Stored records:
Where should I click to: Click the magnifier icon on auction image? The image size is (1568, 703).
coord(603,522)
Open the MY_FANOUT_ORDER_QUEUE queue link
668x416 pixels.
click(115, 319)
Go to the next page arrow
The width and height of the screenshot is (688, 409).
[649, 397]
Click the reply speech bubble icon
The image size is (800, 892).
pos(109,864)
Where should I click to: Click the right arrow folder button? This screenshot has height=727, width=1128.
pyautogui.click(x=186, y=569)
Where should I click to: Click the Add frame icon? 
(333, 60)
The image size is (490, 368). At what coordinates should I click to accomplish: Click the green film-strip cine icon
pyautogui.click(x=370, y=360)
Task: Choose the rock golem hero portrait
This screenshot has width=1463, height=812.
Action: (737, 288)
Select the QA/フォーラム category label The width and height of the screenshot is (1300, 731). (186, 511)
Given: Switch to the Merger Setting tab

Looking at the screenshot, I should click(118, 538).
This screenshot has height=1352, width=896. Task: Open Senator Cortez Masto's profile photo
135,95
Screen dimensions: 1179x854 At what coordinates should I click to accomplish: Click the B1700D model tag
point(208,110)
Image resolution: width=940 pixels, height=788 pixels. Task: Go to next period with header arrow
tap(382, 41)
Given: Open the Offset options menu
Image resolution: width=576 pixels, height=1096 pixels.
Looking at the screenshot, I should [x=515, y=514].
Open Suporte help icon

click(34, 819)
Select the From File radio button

#### About this exercise
Beginning at the line that holds "Image resolution: width=940", reproduce the lines exactly up to and including the final line of the entries.

#### Answer to this problem
Image resolution: width=940 pixels, height=788 pixels. Task: Go to next period with header arrow
tap(382, 41)
Given: Open the Offset options menu
Image resolution: width=576 pixels, height=1096 pixels.
Looking at the screenshot, I should [x=515, y=514].
Open Suporte help icon

click(34, 819)
Select the From File radio button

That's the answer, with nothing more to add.